Parents, staff protest MPUSD superintendent’s raise as state budget cuts loom.
Thursday, May 12, 2011
As nearly 300 people lined Pacific Street in front of Monterey’s Colton Hall on May 6, holding handwritten signs protesting the pay raises given by the Monterey Peninsula Unified School District Board to Superintendent Marilyn Shepherd and her staff, an elementary school student’s voice rang out above the rest.
“Think of the next generation!” the pint-sized redhead yelled to passing motorists, who honked in solidarity. “We deserve more!”
That, says District 40 Parent-Teacher Association President Tamara Suber, is the crux of widespread concern among district parents, school staff and taxpaying residents who passed last November’s Measure P. The $110 million bond was supposed to invest in children’s educations, she says, not salary increases for administrators.

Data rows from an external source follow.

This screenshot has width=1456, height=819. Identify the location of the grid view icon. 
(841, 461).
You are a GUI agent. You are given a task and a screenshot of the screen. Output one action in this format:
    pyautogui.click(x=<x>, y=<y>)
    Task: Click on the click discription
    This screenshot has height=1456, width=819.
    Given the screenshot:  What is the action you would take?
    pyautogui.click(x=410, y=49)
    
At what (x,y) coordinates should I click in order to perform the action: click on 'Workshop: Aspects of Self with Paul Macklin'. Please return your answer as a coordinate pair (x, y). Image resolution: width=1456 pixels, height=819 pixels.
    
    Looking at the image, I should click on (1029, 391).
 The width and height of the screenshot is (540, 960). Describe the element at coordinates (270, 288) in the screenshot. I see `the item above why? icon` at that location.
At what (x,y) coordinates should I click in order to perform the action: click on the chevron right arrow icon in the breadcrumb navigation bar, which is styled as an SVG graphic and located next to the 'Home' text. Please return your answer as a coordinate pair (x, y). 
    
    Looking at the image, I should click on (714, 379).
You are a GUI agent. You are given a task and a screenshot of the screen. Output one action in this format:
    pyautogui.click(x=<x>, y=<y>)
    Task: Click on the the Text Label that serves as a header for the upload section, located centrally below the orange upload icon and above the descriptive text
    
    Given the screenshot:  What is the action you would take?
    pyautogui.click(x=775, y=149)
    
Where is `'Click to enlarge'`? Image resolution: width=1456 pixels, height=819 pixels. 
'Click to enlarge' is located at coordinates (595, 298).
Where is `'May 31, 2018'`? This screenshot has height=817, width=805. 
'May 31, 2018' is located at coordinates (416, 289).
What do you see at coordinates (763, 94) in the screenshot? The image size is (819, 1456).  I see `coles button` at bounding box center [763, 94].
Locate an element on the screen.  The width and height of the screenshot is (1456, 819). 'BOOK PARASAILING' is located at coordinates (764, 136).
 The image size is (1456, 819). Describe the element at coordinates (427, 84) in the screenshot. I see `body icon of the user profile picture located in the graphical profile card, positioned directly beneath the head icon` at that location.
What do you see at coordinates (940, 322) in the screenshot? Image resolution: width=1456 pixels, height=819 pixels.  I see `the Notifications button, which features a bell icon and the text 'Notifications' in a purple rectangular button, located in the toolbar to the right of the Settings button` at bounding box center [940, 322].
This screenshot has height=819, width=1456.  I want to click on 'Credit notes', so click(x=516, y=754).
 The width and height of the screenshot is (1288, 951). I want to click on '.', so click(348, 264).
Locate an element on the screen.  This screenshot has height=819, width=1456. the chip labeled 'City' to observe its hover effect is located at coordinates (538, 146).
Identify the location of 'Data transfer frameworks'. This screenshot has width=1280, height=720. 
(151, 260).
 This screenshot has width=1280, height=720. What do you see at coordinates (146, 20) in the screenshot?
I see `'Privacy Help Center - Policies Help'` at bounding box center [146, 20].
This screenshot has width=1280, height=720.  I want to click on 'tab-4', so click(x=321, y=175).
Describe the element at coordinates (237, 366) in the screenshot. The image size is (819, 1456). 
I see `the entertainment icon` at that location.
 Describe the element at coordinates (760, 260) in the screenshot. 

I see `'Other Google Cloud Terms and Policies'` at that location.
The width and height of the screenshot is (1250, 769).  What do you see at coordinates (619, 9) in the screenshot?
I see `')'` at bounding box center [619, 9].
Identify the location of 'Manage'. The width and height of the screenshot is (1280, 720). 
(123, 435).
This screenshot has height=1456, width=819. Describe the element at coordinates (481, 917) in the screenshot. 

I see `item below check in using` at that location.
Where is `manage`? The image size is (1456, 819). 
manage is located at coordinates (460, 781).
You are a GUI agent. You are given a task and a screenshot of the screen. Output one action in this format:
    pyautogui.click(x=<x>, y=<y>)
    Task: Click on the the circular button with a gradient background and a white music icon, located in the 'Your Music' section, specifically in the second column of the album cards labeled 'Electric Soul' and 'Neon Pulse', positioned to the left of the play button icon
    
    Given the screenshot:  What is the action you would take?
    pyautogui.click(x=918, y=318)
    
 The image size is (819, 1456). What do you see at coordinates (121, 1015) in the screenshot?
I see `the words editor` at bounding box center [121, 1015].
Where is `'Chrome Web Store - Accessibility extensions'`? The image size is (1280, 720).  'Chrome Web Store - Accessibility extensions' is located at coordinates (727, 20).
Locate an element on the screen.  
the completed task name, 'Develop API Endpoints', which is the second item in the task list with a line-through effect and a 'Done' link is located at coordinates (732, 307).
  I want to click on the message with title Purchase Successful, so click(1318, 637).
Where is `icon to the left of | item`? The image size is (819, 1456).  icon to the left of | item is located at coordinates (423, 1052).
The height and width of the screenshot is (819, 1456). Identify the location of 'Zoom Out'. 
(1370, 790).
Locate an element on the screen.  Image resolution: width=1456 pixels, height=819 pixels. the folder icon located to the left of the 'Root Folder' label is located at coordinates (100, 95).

“We didn’t get a program reinstated, we didn’t reduce classroom size, we didn’t even fix the toilet seats [with the bond money],” Suber says. “We’re in the bottom of the bottom right now. We have four schools in program improvement. It’s bad.”
Seventeen-year-old Nour Melhem, a Monterey High School junior, is fed up too.
“In some of our classes, there are over 40 students,” she says. “How is anyone supposed to learn in that environment?”
William Pace, a teacher transferred from Colton School to MHS last year, says he doesn’t have the tools he needs to be an effective educator.
“We have limited access to technology – 35 computers for all of Monterey High – and I lack supplies,” Pace says. “When raises are being given and I barely have any supplies in my classroom, something is wrong.”
Molly Crannell of Monterey requested to transfer her two young kids out of MPUSD and into Salinas’ Washington Union School District in December. If the transfer isn’t approved, she plans to move to Pacific Grove or Carmel.
“It’s about the class sizes. It’s about the board’s disrespect for parents and teachers,” Crannell says. “That’s what it’s come to. I’m giving up my house to have a better education for my children.”
Property owner Carolyn Grebing, an MPUSD parent, is feeling the pain in her pocketbook as well. “When I have rental property in Monterey, and people won’t rent my property because it’s in a district without schools they’ll send their kids to, that’s affecting my property value,” she says.
Both Pace and Suber note that huge state budget cuts are looming, and may be even worse than expected if lawmakers refuse to approve temporary tax extensions to help fund education and other vital services. At California Teachers’ Association rallies in Monterey and Salinas May 9, local education leaders declared a “state of emergency” and called on residents to contact their representatives and urge them to support the tax extensions.
Otherwise, they fear Gov. Jerry Brown, who supports the tax extensions, will resort to an all-cuts budget that will force MPUSD to slash its budget by an additional $6.7 million. That’s on top of the $34.5 million the district has cut over the past three years, which has led to today’s overcrowded classrooms and overworked teachers.
“Our kids are getting a third-world education,” Monterey teachers’ union president Dennis Wright said at the May 9 rally. “More cuts will be devastating.”